

Configuring the Active Directory

Teradici recommends having a single AD configuration for a single deployment, which means all Cloud Access Connectors within that deployment should be configured to the same AD. If you want to have multiple Cloud Access Connectors with different Active Directory settings then you need to ensure that each Cloud Access Connector belongs to a separate deployment. If you create two Cloud Access Connectors that are associated with the same deployment then both will use the same Active Directory sync settings, and the configuration of the last Cloud Access Connector created will take precedence.

Configuring User and Computer Active Directory Distinguished Names¶

The Cloud Access Connector can optionally be configured to use specific Distinguished Names (DNs) when querying Active Directory for users and computers. This has been extended to be available when running the update command in addition to the install command.

The following is an example of the DN string format: CN=CAM Admins,CN=Users,DC=example,DC=com. You can also configure the frequency at which the Cloud Access Connector syncs this data with the CAM service, as outlined in the following table:

Flag	Type	Description
`--users-dn`	String	The base DN to search for users within Active Directory. This option may be specified multiple times to provide multiple DNs.
`--computers-dn`	String	The base DN to search for computers within Active Directory. This option may be specified multiple times to provide multiple DNs.
`--sync-interval`	String	The interval time in minutes for how often to sync Active Directory users and computers with the CAM service. It must be at least five minutes.
`--users-filter`	String	The filter to search for users within Active Directory. Specify multiple filters with multiple options. Default user filter: (&(objectCategory=person)(objectClass=user)). An example for a user group filter: (&(objectCategory=person)(objectClass=user)(memberOf:1.2.840.113556.1.4.1941:=CN=PCoIP Users Group,CN=Users,DC=example,DC=com)).
`--computers-filter`	String	The filter to search for computers within Active Directory. Specify multiple filters with multiple options. Default computer filter: (&(primaryGroupID=515)(objectCategory=computer)).

These flags outlined are optional and may be provided with the install or update commands. If you are updating a Cloud Access Connector you only need to provide these flags if you want to changing the DN settings associated with that Cloud Access Connector. If you do not add these flags when performing an update then the Cloud Access Connector will retain the same settings.

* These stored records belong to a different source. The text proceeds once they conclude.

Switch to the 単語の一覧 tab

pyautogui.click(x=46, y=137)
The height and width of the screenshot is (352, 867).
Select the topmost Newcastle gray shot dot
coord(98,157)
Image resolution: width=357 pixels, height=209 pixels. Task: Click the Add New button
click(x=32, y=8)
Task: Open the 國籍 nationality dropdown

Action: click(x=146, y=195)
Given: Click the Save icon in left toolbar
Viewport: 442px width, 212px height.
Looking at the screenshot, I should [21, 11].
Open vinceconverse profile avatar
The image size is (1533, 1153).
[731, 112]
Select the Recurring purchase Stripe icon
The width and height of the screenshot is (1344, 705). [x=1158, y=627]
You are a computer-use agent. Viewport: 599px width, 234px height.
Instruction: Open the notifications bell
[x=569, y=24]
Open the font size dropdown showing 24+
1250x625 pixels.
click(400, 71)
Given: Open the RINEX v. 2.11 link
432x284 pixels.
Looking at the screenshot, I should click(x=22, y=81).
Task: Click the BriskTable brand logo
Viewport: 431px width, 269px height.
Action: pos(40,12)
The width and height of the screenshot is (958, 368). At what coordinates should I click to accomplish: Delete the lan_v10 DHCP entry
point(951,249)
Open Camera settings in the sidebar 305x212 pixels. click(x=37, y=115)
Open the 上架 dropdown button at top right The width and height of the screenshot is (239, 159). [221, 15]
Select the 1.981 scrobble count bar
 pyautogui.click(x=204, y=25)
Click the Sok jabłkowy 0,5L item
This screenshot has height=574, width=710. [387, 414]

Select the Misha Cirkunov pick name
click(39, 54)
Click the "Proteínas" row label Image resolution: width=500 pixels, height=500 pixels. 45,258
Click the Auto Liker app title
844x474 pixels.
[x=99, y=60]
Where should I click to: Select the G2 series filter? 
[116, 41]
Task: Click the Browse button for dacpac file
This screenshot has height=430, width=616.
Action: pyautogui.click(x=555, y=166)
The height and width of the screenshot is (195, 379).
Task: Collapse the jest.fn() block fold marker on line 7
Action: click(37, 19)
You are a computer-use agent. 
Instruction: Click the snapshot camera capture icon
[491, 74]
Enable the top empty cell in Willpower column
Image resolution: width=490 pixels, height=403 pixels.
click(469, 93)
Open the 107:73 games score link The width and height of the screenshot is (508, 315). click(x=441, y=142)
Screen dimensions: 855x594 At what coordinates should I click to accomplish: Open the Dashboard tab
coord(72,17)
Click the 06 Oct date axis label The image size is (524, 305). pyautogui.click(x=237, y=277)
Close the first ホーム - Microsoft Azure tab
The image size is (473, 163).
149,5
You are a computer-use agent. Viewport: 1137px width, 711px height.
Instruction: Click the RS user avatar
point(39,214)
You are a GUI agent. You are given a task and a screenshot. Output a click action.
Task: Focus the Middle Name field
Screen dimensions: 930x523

You can reset user or computer DNs to their default values by providing an explicit DN with a wider scope than the original DN used.

Configuring Active Directory Pool Groups¶

A set of command line flags enables users to update Active Directory pool groups. These flags apply changes to the Active Directory settings of the Cloud Access Connector.

By providing the following flags the appropriate update gets applied to the Cloud Access Connector settings. If no command-line option is provided, the Cloud Access Connector will display all available options for this operation.

Flag	Type	Description
`--cam-insecure`	String	Skips certificate validation when connecting to Cloud Access Manager. This option should only be used when connecting to Cloud Access Manager deployed with self-signed certificates.
`--add-pool-group`	String	Adds specified Active Directory group to the existing pool group settings. By providing all the existing pools groups in the Cloud Access Connector, settings would get replaced by the user specified ones.
`--remove-pool-group`	String	Removes specified pool Active Directory group by its DN.
`--clear-pools-groups`	String	Clears all pools Active Directory groups. This operation is exclusive and cannot be combined with `--remove-pool-group` or `--add-pool-group`.
`--get-cam-settings`	String	Prints all Cloud Access Manager settings to Cloud Access Manager Admin console.